Desde que me subí al autobús de Flamingo con su típico aroma de ambientador de fresa combinado con flatulencias, sabía que el viaje sería difícil. Me tranquilizaba la idea de llegar a un magnífico hotel, dejar las maletas y almorzar en cualquier restaurante nouvelle cuisine en Las Mercedes. Lo que sucedió pero en versiones súper endógenas. Terminé en un hotel en la distinguida Sabana Grande, en el famoso callejón de la puñalada, con tan tierno nombre, me imaginé que mis Pequeños Ponies y los Ositos Cariñosos hacían piyamadas de noche allí. Luego de cargar las maletas por las escaleras porque el ascensor estaba averido, llegué a la suite. Aquello era un espectáculo, con servicio a la habitación prestado por cucarachas amaestradas, sublime. Debajo de la cama tenían una especie de alfombra con tejidos diversos creada por los residuos del tiempo, el colchón estaba apuñaleado por un resorte y cubierto de manchas de ADN de muchos individuos. En ese recinto dormí mis 4 primeras noches antes de tomar el avión y no fue tan malo en realidad.

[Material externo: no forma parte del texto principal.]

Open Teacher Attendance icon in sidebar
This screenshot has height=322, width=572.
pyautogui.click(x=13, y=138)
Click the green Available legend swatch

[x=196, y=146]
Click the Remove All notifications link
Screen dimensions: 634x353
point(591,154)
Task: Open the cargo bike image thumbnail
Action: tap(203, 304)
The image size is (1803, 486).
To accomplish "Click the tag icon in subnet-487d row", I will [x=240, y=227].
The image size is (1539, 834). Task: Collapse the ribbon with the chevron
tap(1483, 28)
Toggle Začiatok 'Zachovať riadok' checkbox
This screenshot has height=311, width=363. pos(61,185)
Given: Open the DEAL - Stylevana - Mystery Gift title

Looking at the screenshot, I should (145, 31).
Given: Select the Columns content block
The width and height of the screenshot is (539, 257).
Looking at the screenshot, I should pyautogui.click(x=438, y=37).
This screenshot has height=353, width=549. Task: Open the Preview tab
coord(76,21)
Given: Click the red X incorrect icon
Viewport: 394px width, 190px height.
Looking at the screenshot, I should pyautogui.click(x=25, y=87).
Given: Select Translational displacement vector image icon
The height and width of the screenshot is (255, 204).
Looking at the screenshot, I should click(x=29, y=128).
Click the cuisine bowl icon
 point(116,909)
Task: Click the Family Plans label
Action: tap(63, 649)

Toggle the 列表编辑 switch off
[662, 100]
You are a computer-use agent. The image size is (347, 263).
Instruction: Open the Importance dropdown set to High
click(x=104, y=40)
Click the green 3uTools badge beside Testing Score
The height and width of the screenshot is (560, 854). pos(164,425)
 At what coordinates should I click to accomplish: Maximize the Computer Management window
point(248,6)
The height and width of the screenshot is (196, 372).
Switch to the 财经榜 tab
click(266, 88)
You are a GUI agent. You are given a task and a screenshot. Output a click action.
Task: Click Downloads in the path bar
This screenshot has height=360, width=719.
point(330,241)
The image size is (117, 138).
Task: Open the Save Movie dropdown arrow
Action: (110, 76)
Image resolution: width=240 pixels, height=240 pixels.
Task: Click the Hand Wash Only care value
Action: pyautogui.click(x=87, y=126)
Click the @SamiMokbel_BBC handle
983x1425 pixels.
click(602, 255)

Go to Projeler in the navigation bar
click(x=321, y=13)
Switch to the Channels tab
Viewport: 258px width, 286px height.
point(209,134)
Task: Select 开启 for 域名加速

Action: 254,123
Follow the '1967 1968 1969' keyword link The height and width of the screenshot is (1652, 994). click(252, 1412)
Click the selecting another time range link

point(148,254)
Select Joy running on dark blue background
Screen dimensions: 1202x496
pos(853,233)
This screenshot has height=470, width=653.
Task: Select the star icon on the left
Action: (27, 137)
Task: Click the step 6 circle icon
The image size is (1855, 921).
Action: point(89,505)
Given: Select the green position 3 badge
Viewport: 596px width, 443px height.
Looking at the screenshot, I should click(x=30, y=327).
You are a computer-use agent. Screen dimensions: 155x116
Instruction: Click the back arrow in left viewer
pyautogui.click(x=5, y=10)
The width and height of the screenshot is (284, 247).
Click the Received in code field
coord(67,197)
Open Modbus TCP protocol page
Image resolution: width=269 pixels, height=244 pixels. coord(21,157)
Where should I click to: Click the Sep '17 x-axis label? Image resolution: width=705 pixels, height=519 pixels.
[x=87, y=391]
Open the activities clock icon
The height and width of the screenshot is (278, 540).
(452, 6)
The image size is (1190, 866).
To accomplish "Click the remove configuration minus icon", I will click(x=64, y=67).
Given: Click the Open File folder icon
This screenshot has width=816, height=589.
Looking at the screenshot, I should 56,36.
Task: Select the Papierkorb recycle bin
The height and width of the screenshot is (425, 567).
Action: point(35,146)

Ahora, el asunto de la comida me entristeció mucho, al llegar a Caracas me picaban las paticas por terminar en algún carrito de perros calientes devorando alguna sutil delicia con tres tipos de carne misteriosas, aguacate y huevo, sin embargo, a algún gracioso se le ocurrió asustarme con una alerta de cólera en Caracas y sugirió que los perrocalenteros no eran muy higiénicos, qué falacia. Así que las comidas se redujeron a comida árabe dudosa y productos de panadería.
Luego de una aventura para sacar una visa y el viacrucis de los dólares en efectivo de Cadivi, partí el lunes 31 de enero a Maiquetía. Iba más asustada que la primera vez que me monté en el gusanito, pero ya tranquila de saber que llegaría pronto a mi destino. Ya en el aeropuerto tengo que confesar que hubo toque coqueto; como me dijo un sabio amigo: aprovecha cuando te toque cualquier mano ajena. Caminaba rumbo a la puerta de embarque cuando me detuvo una funcionaria, me dijo ¿te puedo revisar? pensé en la mano ajena y respondí: por supuesto. Pasó sus manos por mis piernas y nada (ojalá se haya dado cuenta de que había hecho mucho ejercicio) luego el torso y luego el pecho ¿qué tienes allí? Dinero, le respondí. Llevaba la más novedosa invención de mi madre: el sostén blindado. Una pieza con doble fondo para esconder divisas, ya la verán el las televentas o en el Palacio del Blumer, va a ser un éxito. Ambas nos reímos y me dijo: ¿puedes enseñármelas? Claro, pero en el fondo pensaba que al menos me debía brindar un cervecita o algo por esto y seguí en paz mi camino al avión. Toqueteada, cansada, asustada y ya diciéndole adiós a mi adorada tierra. El viaje fue como ir al bar, aproveché de tomar un par de destornilladores y dos copitas de vino tinto, el bar más caro que he visitado, por esos tragos tuve que pagar un pasajito de 4.000 bfs. Cuatro horas más tarde, sin grandes novedades ni apoteósico recibimiento, llegué a Cancún y desde allí comienza una nueva historia.